* [Problem description]:
Find the lines of the records in which the word "Given" appears and report how many there are, as a number alone.

Items from a data source
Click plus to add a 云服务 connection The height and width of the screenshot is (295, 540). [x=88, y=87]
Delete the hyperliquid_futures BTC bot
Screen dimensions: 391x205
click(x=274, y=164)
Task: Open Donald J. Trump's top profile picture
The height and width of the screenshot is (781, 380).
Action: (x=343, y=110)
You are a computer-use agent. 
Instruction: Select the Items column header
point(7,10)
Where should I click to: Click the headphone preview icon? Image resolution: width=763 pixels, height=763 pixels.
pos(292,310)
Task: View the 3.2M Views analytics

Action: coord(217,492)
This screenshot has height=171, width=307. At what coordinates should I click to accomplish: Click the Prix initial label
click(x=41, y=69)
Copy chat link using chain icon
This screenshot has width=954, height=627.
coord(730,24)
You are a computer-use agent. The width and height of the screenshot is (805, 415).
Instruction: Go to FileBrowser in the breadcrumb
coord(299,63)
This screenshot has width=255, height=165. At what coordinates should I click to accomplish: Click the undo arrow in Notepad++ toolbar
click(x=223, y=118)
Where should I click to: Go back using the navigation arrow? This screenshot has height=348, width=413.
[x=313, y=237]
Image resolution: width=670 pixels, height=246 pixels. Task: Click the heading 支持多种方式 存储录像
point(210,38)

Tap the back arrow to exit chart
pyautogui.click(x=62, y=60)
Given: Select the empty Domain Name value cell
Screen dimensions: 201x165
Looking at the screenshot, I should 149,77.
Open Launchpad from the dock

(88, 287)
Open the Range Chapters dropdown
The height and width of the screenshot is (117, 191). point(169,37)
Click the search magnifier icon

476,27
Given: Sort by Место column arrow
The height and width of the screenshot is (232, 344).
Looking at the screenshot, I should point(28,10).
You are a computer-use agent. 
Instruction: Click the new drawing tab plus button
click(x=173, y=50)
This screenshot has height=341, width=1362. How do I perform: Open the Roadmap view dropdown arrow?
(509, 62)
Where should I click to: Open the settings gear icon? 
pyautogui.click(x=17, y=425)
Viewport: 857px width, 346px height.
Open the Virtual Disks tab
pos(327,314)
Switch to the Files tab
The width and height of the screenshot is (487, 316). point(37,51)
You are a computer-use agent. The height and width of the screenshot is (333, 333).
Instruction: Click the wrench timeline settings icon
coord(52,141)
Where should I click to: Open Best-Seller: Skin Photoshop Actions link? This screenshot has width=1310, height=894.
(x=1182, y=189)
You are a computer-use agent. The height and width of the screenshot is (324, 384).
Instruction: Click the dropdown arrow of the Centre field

* [Exercise solution]:
2